Scan the lines below; pull out those with "Tips".

= = = =

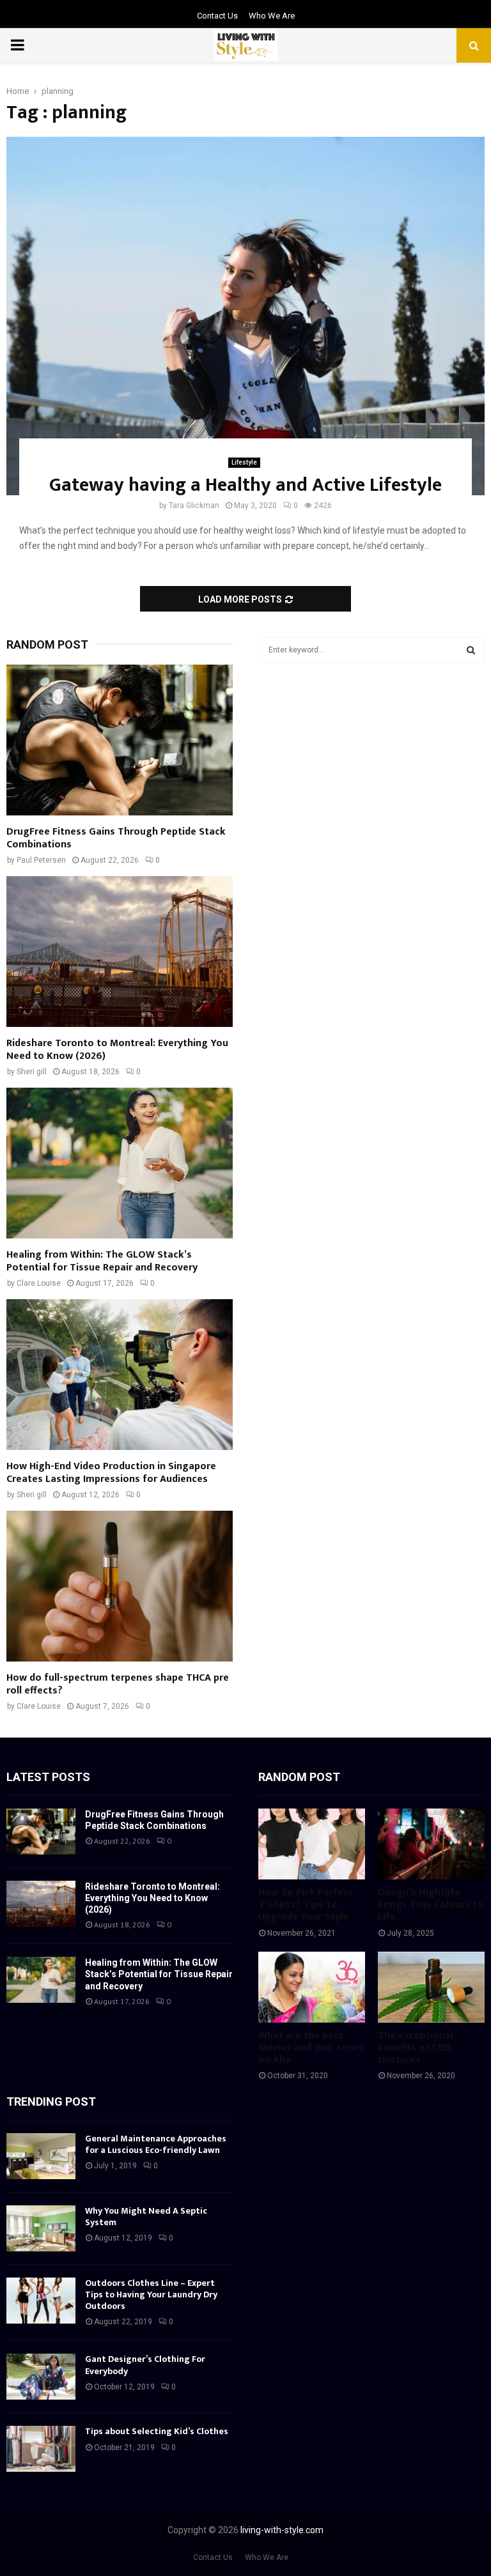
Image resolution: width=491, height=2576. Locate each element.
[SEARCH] (471, 650)
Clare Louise (39, 1283)
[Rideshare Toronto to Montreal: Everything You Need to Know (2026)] (119, 951)
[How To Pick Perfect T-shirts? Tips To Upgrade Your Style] (311, 1844)
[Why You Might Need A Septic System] (40, 2228)
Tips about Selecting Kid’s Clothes (156, 2431)
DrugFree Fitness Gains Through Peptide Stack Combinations (116, 838)
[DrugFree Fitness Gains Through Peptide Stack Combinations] (119, 740)
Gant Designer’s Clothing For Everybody (145, 2365)
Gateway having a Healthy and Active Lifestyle (245, 485)
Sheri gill (32, 1071)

= = = =

→ EXERCISE OUTPUT
[How To Pick Perfect T-shirts? Tips To Upgrade Your Style] (311, 1844)
Tips about Selecting Kid’s Clothes (156, 2431)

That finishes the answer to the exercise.